#### Problem statement:
Please copy the records below verbatim, starting at the line that contains "Image resolution: width=658" and ending after the final line of the records.

#### Provided records:
* begin *
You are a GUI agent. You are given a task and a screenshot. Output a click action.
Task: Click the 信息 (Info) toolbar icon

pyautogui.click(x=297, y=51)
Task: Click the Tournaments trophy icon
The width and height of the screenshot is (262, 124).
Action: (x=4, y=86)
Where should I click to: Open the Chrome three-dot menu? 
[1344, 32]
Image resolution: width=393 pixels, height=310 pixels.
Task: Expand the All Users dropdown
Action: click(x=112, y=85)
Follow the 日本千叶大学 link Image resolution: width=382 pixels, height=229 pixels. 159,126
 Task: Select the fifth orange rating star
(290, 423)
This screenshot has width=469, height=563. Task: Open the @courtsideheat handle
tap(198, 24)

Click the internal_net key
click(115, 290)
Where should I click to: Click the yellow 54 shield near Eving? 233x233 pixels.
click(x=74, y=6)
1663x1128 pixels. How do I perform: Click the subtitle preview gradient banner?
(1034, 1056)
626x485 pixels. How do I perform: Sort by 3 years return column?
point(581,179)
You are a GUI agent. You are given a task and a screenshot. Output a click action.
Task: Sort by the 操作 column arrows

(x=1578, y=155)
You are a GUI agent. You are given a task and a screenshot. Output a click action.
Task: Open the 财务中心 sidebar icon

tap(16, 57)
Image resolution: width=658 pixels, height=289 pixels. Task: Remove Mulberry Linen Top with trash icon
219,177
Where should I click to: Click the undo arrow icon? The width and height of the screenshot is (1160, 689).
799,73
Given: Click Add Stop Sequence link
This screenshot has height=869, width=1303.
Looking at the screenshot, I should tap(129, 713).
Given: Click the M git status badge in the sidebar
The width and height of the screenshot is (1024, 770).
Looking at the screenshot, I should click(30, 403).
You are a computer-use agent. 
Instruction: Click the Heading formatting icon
* end *
#### Full answer:
Image resolution: width=658 pixels, height=289 pixels. Task: Remove Mulberry Linen Top with trash icon
219,177
Where should I click to: Click the undo arrow icon? The width and height of the screenshot is (1160, 689).
799,73
Given: Click Add Stop Sequence link
This screenshot has height=869, width=1303.
Looking at the screenshot, I should tap(129, 713).
Given: Click the M git status badge in the sidebar
The width and height of the screenshot is (1024, 770).
Looking at the screenshot, I should click(30, 403).
You are a computer-use agent. 
Instruction: Click the Heading formatting icon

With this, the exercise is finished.